* Begin Dataset records *
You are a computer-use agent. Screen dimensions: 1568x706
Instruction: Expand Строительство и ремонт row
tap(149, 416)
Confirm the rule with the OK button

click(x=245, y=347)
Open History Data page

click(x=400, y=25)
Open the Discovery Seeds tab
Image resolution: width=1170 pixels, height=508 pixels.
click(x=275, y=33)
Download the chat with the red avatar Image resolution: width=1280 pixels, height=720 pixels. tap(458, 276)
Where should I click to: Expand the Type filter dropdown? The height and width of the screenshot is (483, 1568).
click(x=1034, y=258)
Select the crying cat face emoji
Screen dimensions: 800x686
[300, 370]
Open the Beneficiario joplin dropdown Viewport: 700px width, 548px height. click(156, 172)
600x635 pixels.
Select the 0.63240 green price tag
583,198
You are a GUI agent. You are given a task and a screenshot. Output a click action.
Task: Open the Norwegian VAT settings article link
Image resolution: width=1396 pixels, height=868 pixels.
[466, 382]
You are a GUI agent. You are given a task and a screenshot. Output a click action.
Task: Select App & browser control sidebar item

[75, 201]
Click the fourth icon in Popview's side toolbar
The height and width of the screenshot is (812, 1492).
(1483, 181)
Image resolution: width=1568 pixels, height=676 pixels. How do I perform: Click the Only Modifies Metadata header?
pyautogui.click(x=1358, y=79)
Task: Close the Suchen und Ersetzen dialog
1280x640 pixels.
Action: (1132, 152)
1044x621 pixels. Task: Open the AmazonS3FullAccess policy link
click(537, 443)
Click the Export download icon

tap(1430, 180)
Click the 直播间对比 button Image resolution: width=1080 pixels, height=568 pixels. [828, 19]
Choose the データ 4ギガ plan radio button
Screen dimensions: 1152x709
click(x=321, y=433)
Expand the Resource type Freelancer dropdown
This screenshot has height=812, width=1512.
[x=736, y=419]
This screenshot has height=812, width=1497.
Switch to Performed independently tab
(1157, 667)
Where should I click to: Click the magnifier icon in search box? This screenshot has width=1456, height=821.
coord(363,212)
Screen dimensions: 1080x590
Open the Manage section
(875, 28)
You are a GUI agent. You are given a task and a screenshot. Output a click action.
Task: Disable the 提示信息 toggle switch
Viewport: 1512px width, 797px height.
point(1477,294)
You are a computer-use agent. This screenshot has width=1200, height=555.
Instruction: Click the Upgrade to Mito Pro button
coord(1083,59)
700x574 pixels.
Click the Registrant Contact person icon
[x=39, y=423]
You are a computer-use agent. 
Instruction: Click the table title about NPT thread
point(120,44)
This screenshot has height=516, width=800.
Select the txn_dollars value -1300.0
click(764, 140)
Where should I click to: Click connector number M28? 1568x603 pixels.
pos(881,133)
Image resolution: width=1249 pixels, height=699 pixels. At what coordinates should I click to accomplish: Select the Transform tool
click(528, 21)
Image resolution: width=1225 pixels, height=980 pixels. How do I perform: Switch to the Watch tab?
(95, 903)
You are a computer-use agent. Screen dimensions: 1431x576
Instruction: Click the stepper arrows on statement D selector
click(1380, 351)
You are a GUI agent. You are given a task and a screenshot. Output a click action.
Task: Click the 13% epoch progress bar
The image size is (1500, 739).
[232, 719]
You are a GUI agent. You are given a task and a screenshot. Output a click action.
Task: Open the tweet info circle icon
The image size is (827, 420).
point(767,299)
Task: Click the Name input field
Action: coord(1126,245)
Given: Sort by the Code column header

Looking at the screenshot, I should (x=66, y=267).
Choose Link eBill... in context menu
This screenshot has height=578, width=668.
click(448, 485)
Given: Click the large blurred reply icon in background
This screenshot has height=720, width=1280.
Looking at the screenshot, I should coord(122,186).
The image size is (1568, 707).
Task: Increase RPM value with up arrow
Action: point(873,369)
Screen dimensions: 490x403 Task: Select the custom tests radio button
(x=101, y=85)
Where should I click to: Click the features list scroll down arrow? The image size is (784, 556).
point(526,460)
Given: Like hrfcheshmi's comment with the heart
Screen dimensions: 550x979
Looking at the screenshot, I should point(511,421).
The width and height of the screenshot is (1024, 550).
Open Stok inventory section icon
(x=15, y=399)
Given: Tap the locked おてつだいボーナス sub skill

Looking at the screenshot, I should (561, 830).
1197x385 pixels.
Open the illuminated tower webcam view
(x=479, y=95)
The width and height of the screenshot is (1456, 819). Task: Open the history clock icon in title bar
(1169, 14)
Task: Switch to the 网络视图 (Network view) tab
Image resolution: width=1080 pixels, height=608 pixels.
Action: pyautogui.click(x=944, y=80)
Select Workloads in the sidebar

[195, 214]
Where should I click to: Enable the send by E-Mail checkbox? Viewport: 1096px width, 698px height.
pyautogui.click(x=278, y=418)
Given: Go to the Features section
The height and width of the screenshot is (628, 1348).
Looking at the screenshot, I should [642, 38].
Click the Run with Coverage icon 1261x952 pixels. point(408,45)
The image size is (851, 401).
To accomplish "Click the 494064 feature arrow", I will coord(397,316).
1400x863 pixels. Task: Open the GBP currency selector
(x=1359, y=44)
* End Dataset records *
* Instructions to follow:
Rewrite all of the items above as a numbered list, one line per entry, and omit the blank lines.

* Written response:
1. You are a computer-use agent. Screen dimensions: 1568x706
2. Instruction: Expand Строительство и ремонт row
3. tap(149, 416)
4. Confirm the rule with the OK button
5. click(x=245, y=347)
6. Open History Data page
7. click(x=400, y=25)
8. Open the Discovery Seeds tab
9. Image resolution: width=1170 pixels, height=508 pixels.
10. click(x=275, y=33)
11. Download the chat with the red avatar Image resolution: width=1280 pixels, height=720 pixels. tap(458, 276)
12. Where should I click to: Expand the Type filter dropdown? The height and width of the screenshot is (483, 1568).
13. click(x=1034, y=258)
14. Select the crying cat face emoji
15. Screen dimensions: 800x686
16. [300, 370]
17. Open the Beneficiario joplin dropdown Viewport: 700px width, 548px height. click(156, 172)
18. 600x635 pixels.
19. Select the 0.63240 green price tag
20. 583,198
21. You are a GUI agent. You are given a task and a screenshot. Output a click action.
22. Task: Open the Norwegian VAT settings article link
23. Image resolution: width=1396 pixels, height=868 pixels.
24. [466, 382]
25. You are a GUI agent. You are given a task and a screenshot. Output a click action.
26. Task: Select App & browser control sidebar item
27. [75, 201]
28. Click the fourth icon in Popview's side toolbar
29. The height and width of the screenshot is (812, 1492).
30. (1483, 181)
31. Image resolution: width=1568 pixels, height=676 pixels. How do I perform: Click the Only Modifies Metadata header?
32. pyautogui.click(x=1358, y=79)
33. Task: Close the Suchen und Ersetzen dialog
34. 1280x640 pixels.
35. Action: (1132, 152)
36. 1044x621 pixels. Task: Open the AmazonS3FullAccess policy link
37. click(537, 443)
38. Click the Export download icon
39. tap(1430, 180)
40. Click the 直播间对比 button Image resolution: width=1080 pixels, height=568 pixels. [828, 19]
41. Choose the データ 4ギガ plan radio button
42. Screen dimensions: 1152x709
43. click(x=321, y=433)
44. Expand the Resource type Freelancer dropdown
45. This screenshot has height=812, width=1512.
46. [x=736, y=419]
47. This screenshot has height=812, width=1497.
48. Switch to Performed independently tab
49. (1157, 667)
50. Where should I click to: Click the magnifier icon in search box? This screenshot has width=1456, height=821.
51. coord(363,212)
52. Screen dimensions: 1080x590
53. Open the Manage section
54. (875, 28)
55. You are a GUI agent. You are given a task and a screenshot. Output a click action.
56. Task: Disable the 提示信息 toggle switch
57. Viewport: 1512px width, 797px height.
58. point(1477,294)
59. You are a computer-use agent. This screenshot has width=1200, height=555.
60. Instruction: Click the Upgrade to Mito Pro button
61. coord(1083,59)
62. 700x574 pixels.
63. Click the Registrant Contact person icon
64. [x=39, y=423]
65. You are a computer-use agent. 
66. Instruction: Click the table title about NPT thread
67. point(120,44)
68. This screenshot has height=516, width=800.
69. Select the txn_dollars value -1300.0
70. click(764, 140)
71. Where should I click to: Click connector number M28? 1568x603 pixels.
72. pos(881,133)
73. Image resolution: width=1249 pixels, height=699 pixels. At what coordinates should I click to accomplish: Select the Transform tool
74. click(528, 21)
75. Image resolution: width=1225 pixels, height=980 pixels. How do I perform: Switch to the Watch tab?
76. (95, 903)
77. You are a computer-use agent. Screen dimensions: 1431x576
78. Instruction: Click the stepper arrows on statement D selector
79. click(1380, 351)
80. You are a GUI agent. You are given a task and a screenshot. Output a click action.
81. Task: Click the 13% epoch progress bar
82. The image size is (1500, 739).
83. [232, 719]
84. You are a GUI agent. You are given a task and a screenshot. Output a click action.
85. Task: Open the tweet info circle icon
86. The image size is (827, 420).
87. point(767,299)
88. Task: Click the Name input field
89. Action: coord(1126,245)
90. Given: Sort by the Code column header
91. Looking at the screenshot, I should (x=66, y=267).
92. Choose Link eBill... in context menu
93. This screenshot has height=578, width=668.
94. click(448, 485)
95. Given: Click the large blurred reply icon in background
96. This screenshot has height=720, width=1280.
97. Looking at the screenshot, I should coord(122,186).
98. The image size is (1568, 707).
99. Task: Increase RPM value with up arrow
100. Action: point(873,369)
101. Screen dimensions: 490x403 Task: Select the custom tests radio button
102. (x=101, y=85)
103. Where should I click to: Click the features list scroll down arrow? The image size is (784, 556).
104. point(526,460)
105. Given: Like hrfcheshmi's comment with the heart
106. Screen dimensions: 550x979
107. Looking at the screenshot, I should point(511,421).
108. The width and height of the screenshot is (1024, 550).
109. Open Stok inventory section icon
110. (x=15, y=399)
111. Given: Tap the locked おてつだいボーナス sub skill
112. Looking at the screenshot, I should (561, 830).
113. 1197x385 pixels.
114. Open the illuminated tower webcam view
115. (x=479, y=95)
116. The width and height of the screenshot is (1456, 819). Task: Open the history clock icon in title bar
117. (1169, 14)
118. Task: Switch to the 网络视图 (Network view) tab
119. Image resolution: width=1080 pixels, height=608 pixels.
120. Action: pyautogui.click(x=944, y=80)
121. Select Workloads in the sidebar
122. [195, 214]
123. Where should I click to: Enable the send by E-Mail checkbox? Viewport: 1096px width, 698px height.
124. pyautogui.click(x=278, y=418)
125. Given: Go to the Features section
126. The height and width of the screenshot is (628, 1348).
127. Looking at the screenshot, I should [642, 38].
128. Click the Run with Coverage icon 1261x952 pixels. point(408,45)
129. The image size is (851, 401).
130. To accomplish "Click the 494064 feature arrow", I will coord(397,316).
131. 1400x863 pixels. Task: Open the GBP currency selector
132. (x=1359, y=44)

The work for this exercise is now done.